Sanzioni e multe provenienti da Stati extra-UE

Nel caso di multe o sanzioni pecuniarie inflitte da Paesi non UE, il quadro è molto più frammentato. Non esiste un obbligo generalizzato di riconoscimento come in UE, e l’Italia tende a far prevalere la sovranità: le sanzioni straniere non entrano nell’ordinamento esecutivo italiano salvo accordi specifici.
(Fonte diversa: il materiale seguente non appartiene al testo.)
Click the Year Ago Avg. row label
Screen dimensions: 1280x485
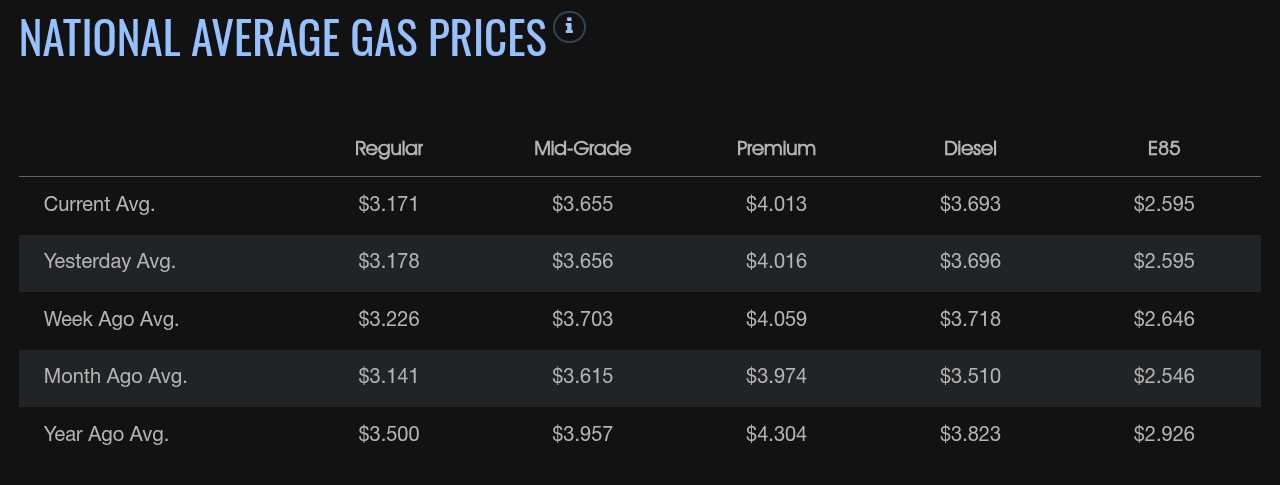106,435
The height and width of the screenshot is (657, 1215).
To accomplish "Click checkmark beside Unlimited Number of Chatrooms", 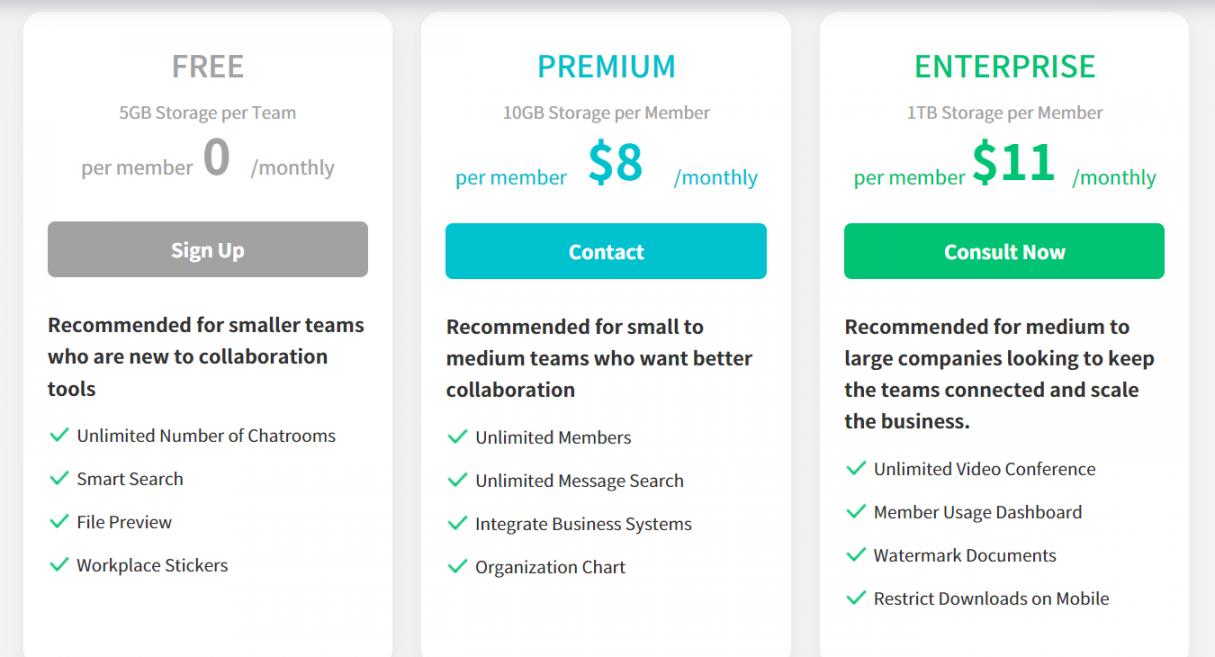I will [x=59, y=435].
  • Mancanza di esecutività automatica: una multa presa fuori dall’UE non è automaticamente esecutiva in Italia. Ad esempio, una multa per eccesso di velocità presa in Svizzera o in USA non può trasformarsi in una cartella esattoriale italiana di per sé. Potrebbe diventarlo solo se esiste un accordo bilaterale: la Svizzera ad esempio, come accennato, ha accordi nel campo fiscale ma per le sanzioni stradali utilizza piuttosto l’iscrizione a registro di frontiera (divieto di ingresso se non paghi). Il Regno Unito, divenuto extra-UE dal 2020, ha negoziato con l’UE accordi per continuare la cooperazione giudiziaria: attualmente però il riconoscimento reciproco delle multe non è automatico (il Regno Unito non applica più la Decisione Quadro, e un nuovo accordo specifico non risulta in vigore al 2025).
  • Accordi bilaterali: l’Italia ha qualche accordo bilaterale mirato per il riconoscimento di sanzioni. Ad esempio, con la Svizzera esistono intese per cui grosse multe (es. in ambito doganale) possono essere recuperate via assistenza giudiziaria; analogamente con paesi come Norvegia o Islanda (che pur non UE, aderiscono a certi meccanismi tramite accordi Schengen). Ma si tratta di casi particolari. In assenza di accordo, un ente estero potrebbe chiedere all’Italia esecuzione di una sua sanzione solo passando per un procedimento civile: ad es. ottenere una sentenza italiana che condanni il debitore a pagare. Ciò è però precluso dai principi generali, poiché le multe attengono a esercizio di pubblica potestà non scrutinabile dal giudice civile italiano.
  • Conseguenze pratiche: se riceviamo una multa da un Paese extra-UE, in genere siamo tenuti a pagarla direttamente a quel Paese se vogliamo evitare guai in futuro. Ignorarla non comporterà un’esecuzione forzata in Italia (nessuno verrà a pignorarci per conto, ad es., del Comune di New York), ma può avere conseguenze quando torneremo in quello Stato: rischio di fermo all’aeroporto, aggravio di sanzioni, impossibilità di ottenere visti, blocco dell’auto se entriamo con la stessa targa, etc.. Ad esempio, una multa non pagata in Canada potrebbe portare, al successivo ingresso, al fermo della persona fino al pagamento; una contravvenzione in Australia ignorata potrebbe essere addebitata dall’autonoleggio sulla carta di credito grazie a clausole contrattuali. Dal punto di vista italiano, quelle multe rimangono “all’estero”: non esiste un ufficio italiano che ce le possa riscuotere coattivamente.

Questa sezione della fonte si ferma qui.